401(k) — Retirement Savings Plan

How 401(k) Works

  • Employee elects a deferral percentage or dollar amount per paycheck
  • Contributions deposited to individual account managed by plan provider (Fidelity, Vanguard, etc.)
  • 2024 contribution limit: $23,000/year ($30,500 if age 50+ catch-up)
  • Traditional 401(k): Pre-tax contributions; taxed on withdrawal
  • Roth 401(k): After-tax contributions; tax-free on qualified withdrawal

Employer Match

Most common: 50% of employee contribution up to 6% of salary = 3% employer match. Vesting schedules apply (immediate, 3-year cliff, 6-year graded).

Compliance Requirements (ERISA)

  • Plan must be formally established with a plan document
  • File Form 5500 annually with DOL (plans with 100+ participants)
  • Provide Summary Plan Description (SPD) to participants within 90 days of enrollment
  • Non-discrimination testing (ADP/ACP tests) to ensure plan doesn't favor highly compensated employees
  • Deposit employee deferrals to plan within 7 business days of payroll (small plans)

HRSanad configuration

Create 401(k) Employee (deduction, pct_gross, pre-tax) and 401(k) Employer Match (employer_contribution, pct_component linked to employee contribution). Per-employee override for individual deferral rates.

Health Insurance — ACA Compliance

Affordable Care Act (ACA) Requirements

  • Applicable Large Employers (ALEs): 50+ Full-Time Equivalent employees must offer minimum essential coverage (MEC) to full-time employees (30+ hours/week) and their dependents
  • Coverage must be affordable: employee premium ≤ 9.12% of household income (2024 threshold)
  • Coverage must provide minimum value: plan pays at least 60% of covered healthcare costs
  • Failure penalty: $2,970 per full-time employee (minus first 30) for not offering; $4,460/employee if coverage is unaffordable

ACA Reporting Requirements

  • Form 1095-C: Employer-furnished to each full-time employee by March 1
  • Form 1094-C: Transmittal filed with IRS by February 28 (paper) or March 31 (e-file)
  • Track hours for variable-hour employees to determine full-time status

Open Enrollment

Annual window (typically October–November for Jan 1 effective date) during which employees can change their benefit elections. New hires have a 30–60 day special enrollment period. Also triggered by qualifying life events (marriage, birth, loss of other coverage).

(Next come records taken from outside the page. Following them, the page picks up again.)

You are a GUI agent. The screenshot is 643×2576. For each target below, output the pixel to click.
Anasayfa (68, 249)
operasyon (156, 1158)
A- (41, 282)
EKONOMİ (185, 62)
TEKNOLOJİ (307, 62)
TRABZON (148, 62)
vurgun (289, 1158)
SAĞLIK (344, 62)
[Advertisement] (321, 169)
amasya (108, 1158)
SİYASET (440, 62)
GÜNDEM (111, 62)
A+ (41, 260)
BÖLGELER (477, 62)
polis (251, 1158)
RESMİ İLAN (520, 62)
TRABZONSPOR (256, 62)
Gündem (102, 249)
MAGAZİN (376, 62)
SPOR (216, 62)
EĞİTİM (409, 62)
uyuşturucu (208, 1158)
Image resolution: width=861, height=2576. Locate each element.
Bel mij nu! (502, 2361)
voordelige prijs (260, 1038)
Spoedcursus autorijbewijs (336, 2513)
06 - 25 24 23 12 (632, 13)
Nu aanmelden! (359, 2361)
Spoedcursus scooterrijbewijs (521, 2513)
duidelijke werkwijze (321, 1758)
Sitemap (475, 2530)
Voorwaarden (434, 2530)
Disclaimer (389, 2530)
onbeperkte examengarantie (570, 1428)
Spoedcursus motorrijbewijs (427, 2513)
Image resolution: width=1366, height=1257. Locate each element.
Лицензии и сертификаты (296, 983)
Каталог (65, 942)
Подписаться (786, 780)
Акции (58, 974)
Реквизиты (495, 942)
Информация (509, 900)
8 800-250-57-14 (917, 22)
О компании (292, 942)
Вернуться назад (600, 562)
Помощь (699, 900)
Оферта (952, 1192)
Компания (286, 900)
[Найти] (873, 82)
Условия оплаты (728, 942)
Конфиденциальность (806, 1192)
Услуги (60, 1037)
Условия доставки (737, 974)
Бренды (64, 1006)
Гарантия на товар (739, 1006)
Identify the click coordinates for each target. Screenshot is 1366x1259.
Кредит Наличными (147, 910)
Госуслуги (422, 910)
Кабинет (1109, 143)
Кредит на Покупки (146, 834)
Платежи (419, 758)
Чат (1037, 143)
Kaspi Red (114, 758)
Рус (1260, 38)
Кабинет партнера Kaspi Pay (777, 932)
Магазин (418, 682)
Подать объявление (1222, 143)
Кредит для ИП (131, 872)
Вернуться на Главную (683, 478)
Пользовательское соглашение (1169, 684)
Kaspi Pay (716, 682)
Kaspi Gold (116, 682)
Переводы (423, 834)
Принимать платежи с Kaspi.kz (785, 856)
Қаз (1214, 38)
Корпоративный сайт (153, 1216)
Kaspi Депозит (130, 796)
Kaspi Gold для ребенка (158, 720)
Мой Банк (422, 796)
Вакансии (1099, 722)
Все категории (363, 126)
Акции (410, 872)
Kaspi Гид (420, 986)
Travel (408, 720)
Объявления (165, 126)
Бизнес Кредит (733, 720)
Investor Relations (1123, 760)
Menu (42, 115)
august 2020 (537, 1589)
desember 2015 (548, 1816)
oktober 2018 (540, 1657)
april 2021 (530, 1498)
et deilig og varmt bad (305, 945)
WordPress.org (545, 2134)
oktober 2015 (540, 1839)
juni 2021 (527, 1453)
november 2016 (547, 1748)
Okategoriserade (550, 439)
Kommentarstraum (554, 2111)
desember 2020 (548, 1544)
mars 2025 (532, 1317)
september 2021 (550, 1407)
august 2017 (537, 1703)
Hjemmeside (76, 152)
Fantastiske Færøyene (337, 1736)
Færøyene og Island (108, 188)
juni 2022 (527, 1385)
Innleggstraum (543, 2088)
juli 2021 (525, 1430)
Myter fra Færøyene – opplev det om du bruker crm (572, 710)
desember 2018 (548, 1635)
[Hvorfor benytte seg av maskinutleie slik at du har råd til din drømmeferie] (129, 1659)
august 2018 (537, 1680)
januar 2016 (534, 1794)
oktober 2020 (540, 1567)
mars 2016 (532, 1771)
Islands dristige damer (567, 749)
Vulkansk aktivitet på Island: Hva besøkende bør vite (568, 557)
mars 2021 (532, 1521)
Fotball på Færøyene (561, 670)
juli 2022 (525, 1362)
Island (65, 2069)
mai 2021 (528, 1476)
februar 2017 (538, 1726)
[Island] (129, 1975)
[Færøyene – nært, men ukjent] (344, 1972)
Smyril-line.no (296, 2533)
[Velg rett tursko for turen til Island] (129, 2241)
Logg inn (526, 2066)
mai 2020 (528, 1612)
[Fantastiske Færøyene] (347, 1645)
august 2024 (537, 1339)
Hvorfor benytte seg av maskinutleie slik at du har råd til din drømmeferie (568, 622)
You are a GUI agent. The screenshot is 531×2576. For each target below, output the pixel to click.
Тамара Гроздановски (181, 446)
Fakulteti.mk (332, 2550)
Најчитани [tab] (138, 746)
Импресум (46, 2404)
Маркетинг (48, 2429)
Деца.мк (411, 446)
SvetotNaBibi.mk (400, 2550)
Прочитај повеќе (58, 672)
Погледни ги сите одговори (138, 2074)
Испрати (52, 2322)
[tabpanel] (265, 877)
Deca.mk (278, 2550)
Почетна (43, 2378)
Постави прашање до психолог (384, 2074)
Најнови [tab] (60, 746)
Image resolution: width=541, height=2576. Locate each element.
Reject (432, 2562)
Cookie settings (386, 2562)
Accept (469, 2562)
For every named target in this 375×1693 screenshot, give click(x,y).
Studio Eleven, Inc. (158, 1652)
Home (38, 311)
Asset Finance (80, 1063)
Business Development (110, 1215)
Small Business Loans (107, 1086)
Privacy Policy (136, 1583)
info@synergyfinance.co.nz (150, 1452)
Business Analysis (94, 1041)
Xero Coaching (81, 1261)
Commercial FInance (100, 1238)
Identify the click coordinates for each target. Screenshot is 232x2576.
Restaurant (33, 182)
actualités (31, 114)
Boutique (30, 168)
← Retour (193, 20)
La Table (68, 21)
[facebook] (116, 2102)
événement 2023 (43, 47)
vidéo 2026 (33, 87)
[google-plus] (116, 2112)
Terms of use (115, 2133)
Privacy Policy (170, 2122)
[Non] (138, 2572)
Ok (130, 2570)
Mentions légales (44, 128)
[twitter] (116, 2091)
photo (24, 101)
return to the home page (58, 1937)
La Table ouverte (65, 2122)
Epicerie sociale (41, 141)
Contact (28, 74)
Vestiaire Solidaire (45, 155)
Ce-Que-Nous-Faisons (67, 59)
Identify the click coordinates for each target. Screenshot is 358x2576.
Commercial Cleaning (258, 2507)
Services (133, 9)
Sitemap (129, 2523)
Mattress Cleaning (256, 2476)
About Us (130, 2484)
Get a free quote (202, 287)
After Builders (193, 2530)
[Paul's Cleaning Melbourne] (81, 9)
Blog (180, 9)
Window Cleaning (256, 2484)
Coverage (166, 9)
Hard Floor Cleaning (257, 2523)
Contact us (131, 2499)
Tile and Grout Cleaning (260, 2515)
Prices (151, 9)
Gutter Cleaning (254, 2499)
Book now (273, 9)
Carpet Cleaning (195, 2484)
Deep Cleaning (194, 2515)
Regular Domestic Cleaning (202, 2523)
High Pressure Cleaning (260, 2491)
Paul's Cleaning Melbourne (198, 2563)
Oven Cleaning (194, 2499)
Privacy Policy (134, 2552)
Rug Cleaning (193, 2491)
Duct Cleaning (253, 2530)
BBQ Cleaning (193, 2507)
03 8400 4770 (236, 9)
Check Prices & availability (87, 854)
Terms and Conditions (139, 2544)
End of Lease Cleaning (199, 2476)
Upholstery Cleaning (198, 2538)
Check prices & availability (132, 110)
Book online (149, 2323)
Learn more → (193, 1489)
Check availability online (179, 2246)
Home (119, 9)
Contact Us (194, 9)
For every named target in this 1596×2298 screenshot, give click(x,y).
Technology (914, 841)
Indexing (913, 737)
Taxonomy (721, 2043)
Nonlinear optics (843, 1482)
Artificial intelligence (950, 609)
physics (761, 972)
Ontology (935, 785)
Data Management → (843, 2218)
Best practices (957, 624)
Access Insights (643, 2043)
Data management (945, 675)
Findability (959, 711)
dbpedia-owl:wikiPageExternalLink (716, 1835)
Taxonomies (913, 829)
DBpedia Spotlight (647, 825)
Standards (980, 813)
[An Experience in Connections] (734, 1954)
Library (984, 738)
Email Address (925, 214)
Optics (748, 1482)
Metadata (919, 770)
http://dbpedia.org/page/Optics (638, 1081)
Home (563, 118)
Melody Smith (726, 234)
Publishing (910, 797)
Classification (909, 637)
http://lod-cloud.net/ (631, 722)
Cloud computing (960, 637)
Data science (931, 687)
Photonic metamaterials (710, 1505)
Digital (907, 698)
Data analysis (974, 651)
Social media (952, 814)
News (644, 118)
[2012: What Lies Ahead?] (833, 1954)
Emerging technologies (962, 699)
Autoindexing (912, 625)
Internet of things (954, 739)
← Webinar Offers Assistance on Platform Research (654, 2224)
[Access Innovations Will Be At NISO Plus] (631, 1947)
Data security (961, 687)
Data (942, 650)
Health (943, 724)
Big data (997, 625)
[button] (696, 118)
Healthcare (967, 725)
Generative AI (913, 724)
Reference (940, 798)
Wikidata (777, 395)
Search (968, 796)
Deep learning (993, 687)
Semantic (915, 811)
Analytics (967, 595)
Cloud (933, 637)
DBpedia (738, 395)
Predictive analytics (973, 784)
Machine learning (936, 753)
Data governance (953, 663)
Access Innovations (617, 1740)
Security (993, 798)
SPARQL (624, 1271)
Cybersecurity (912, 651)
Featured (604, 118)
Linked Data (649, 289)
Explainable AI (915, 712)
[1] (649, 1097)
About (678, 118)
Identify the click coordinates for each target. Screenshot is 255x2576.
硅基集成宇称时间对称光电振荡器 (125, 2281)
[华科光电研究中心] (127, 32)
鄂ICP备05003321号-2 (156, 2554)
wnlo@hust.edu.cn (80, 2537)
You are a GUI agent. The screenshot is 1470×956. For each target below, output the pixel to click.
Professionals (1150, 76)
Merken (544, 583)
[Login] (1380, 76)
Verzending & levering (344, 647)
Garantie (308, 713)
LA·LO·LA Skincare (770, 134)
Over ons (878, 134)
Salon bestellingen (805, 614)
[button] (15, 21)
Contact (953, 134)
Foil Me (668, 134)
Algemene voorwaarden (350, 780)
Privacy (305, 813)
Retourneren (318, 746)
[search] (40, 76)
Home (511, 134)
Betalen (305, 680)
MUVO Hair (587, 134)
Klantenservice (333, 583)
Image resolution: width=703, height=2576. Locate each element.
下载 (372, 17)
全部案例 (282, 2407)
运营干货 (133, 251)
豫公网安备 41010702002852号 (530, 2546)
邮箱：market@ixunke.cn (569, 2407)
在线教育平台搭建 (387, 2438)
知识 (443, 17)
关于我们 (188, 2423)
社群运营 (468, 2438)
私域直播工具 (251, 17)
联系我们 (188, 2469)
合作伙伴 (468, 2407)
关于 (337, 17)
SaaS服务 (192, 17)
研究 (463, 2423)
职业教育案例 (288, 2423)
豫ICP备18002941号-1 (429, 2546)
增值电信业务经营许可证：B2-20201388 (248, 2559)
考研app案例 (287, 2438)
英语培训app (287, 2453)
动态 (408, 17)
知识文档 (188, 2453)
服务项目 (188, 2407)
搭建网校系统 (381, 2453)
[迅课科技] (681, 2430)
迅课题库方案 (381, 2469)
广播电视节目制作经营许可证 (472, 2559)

COBRA — Continuation of Coverage

What COBRA Is

The Consolidated Omnibus Budget Reconciliation Act (COBRA) requires employers with 20+ employees to offer continuation of group health coverage to employees and their covered dependents after a qualifying event.

Qualifying Events

  • Voluntary or involuntary termination of employment (except gross misconduct)
  • Reduction in hours below full-time threshold
  • Divorce or legal separation from covered employee
  • Employee becomes eligible for Medicare
  • Death of covered employee
  • Dependent child loses dependent status

COBRA Rules & Timelines

  • Coverage continuation: up to 18 months (termination/hours reduction); up to 36 months (other events)
  • Cost: Participant pays up to 102% of the premium (employer + employee share + 2% admin fee)
  • Employer must send COBRA Election Notice within 14 days of learning of qualifying event (HR has 30 days to notify the plan)
  • Qualified beneficiary has 60 days to elect COBRA after notice is sent

HRSanad action

When an employee's status is changed to "Separated" in the Employee Master, this triggers the COBRA notification obligation. Use the document expiry system to track the 14-day notice deadline. Store COBRA election forms in Employee Documents.

HSA & FSA

HSA — Health Savings Account

  • Must be paired with a High Deductible Health Plan (HDHP)
  • 2024 limits: $4,150 individual / $8,300 family
  • Triple tax advantage: Contributions pre-tax, growth tax-free, withdrawals tax-free for qualified medical
  • Funds roll over year to year — no use-it-or-lose-it
  • Portable — employee owns the account even after leaving
  • Employer can contribute; configure as employer_contribution component

FSA — Flexible Spending Account

  • No HDHP requirement
  • 2024 limit: $3,200/year
  • Pre-tax deduction reduces FICA and income tax
  • Use-it-or-lose-it: Funds generally forfeit at year end (optional $610 rollover or 2.5-month grace period)
  • Cannot be combined with HSA (except limited-purpose FSA for dental/vision)
  • Dependent Care FSA: Separate $5,000/year pre-tax for childcare

🌴 Leave Configuration — United States

The US has no federal mandate for paid vacation or paid sick leave. Leave policies are company-defined. However, federal and state laws create specific requirements for certain leave types.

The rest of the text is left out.